───── THE INPUT ─────

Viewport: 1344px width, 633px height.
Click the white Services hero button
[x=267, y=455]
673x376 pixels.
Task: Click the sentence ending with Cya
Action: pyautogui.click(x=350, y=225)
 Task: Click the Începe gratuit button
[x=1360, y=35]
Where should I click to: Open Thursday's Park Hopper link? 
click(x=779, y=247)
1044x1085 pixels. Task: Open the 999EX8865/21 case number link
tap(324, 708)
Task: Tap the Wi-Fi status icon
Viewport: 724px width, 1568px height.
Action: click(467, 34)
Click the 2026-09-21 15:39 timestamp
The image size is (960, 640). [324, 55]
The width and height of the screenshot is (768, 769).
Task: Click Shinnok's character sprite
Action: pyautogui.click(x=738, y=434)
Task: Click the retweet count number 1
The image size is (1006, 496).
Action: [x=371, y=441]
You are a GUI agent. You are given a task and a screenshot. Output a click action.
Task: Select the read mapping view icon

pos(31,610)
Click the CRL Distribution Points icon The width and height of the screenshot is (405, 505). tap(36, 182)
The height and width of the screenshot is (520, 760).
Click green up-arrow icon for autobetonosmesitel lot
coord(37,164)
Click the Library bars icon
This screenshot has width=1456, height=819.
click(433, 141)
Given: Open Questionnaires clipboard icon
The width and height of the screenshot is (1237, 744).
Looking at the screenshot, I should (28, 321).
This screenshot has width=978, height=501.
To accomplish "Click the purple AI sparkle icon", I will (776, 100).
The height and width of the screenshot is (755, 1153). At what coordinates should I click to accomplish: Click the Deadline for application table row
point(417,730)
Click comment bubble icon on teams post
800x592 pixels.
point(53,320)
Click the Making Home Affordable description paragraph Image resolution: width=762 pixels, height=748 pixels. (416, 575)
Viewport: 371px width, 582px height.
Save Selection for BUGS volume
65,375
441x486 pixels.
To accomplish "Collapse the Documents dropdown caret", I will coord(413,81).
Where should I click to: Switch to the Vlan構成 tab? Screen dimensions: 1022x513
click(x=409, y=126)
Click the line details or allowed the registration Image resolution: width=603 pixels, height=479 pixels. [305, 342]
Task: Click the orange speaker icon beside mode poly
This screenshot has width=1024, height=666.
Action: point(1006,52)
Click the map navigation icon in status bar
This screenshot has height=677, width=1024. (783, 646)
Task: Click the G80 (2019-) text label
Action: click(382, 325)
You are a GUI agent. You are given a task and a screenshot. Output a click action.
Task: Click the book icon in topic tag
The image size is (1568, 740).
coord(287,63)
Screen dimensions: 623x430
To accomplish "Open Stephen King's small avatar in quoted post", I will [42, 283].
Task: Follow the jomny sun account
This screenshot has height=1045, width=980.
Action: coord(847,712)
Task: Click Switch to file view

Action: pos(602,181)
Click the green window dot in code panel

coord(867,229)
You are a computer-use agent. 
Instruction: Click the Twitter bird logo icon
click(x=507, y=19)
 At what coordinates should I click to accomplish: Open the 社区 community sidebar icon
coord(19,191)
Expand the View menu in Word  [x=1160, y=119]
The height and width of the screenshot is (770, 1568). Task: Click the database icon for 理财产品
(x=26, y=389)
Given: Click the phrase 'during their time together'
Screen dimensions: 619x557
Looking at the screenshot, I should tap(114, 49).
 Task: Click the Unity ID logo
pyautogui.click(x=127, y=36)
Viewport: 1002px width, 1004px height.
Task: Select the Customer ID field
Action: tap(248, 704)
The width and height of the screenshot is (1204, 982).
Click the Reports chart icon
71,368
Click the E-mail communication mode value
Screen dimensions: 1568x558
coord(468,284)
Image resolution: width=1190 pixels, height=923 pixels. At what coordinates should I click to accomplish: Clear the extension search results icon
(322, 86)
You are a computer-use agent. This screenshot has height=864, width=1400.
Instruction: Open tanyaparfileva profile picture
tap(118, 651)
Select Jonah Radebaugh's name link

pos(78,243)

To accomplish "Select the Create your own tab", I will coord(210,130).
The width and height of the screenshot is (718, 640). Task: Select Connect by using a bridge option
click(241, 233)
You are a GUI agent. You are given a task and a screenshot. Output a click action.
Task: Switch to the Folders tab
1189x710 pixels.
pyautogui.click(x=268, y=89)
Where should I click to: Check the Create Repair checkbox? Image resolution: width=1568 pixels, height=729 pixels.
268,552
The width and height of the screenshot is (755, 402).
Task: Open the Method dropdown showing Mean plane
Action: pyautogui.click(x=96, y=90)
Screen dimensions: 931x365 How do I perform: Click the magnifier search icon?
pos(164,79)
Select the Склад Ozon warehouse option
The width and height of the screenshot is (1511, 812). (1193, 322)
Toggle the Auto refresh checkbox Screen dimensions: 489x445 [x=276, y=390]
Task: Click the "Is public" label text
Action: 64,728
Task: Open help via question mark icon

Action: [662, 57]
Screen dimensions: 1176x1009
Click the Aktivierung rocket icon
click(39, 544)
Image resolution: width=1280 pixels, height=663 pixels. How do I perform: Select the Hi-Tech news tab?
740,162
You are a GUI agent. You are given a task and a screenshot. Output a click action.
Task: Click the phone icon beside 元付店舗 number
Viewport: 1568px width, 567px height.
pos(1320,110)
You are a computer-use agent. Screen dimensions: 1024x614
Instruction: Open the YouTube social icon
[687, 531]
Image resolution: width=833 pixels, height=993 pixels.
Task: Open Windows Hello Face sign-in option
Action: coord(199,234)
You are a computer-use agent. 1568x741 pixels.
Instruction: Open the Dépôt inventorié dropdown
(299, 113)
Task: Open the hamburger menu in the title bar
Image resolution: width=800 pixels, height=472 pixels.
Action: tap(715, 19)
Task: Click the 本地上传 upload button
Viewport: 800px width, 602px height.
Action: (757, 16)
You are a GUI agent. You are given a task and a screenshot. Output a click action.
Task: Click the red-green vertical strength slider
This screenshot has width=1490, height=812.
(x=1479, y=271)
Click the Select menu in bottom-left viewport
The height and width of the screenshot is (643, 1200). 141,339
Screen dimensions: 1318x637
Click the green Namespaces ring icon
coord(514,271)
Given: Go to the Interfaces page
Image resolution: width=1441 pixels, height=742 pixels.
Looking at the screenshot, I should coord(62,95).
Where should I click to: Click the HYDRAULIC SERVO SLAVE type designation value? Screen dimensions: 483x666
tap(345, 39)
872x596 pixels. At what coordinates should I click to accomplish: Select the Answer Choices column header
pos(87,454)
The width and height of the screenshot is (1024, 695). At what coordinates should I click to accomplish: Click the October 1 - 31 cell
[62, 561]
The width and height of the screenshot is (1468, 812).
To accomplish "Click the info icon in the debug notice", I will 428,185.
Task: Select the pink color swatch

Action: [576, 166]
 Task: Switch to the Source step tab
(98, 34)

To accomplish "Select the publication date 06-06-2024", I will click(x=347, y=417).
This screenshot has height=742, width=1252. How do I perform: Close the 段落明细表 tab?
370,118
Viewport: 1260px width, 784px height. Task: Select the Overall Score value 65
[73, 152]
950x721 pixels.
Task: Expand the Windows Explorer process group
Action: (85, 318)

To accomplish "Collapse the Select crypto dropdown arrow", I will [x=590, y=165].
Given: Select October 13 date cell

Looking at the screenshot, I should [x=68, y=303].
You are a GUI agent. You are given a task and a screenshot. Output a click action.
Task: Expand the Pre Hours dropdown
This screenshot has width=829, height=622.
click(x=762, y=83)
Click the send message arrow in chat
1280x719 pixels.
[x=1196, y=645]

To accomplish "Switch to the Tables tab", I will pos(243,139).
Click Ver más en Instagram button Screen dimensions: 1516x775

─────

(WHAT YOU SHOULD DO): Extract from the records above the lines from the one containing "Viewport: 1568px width, 567px height." to the one containing "Task: Open the hamburger", both lines included, exactly as they appear and with nothing else.

(ANSWER SECTION):
Viewport: 1568px width, 567px height.
pos(1320,110)
You are a computer-use agent. Screen dimensions: 1024x614
Instruction: Open the YouTube social icon
[687, 531]
Image resolution: width=833 pixels, height=993 pixels.
Task: Open Windows Hello Face sign-in option
Action: coord(199,234)
You are a computer-use agent. 1568x741 pixels.
Instruction: Open the Dépôt inventorié dropdown
(299, 113)
Task: Open the hamburger menu in the title bar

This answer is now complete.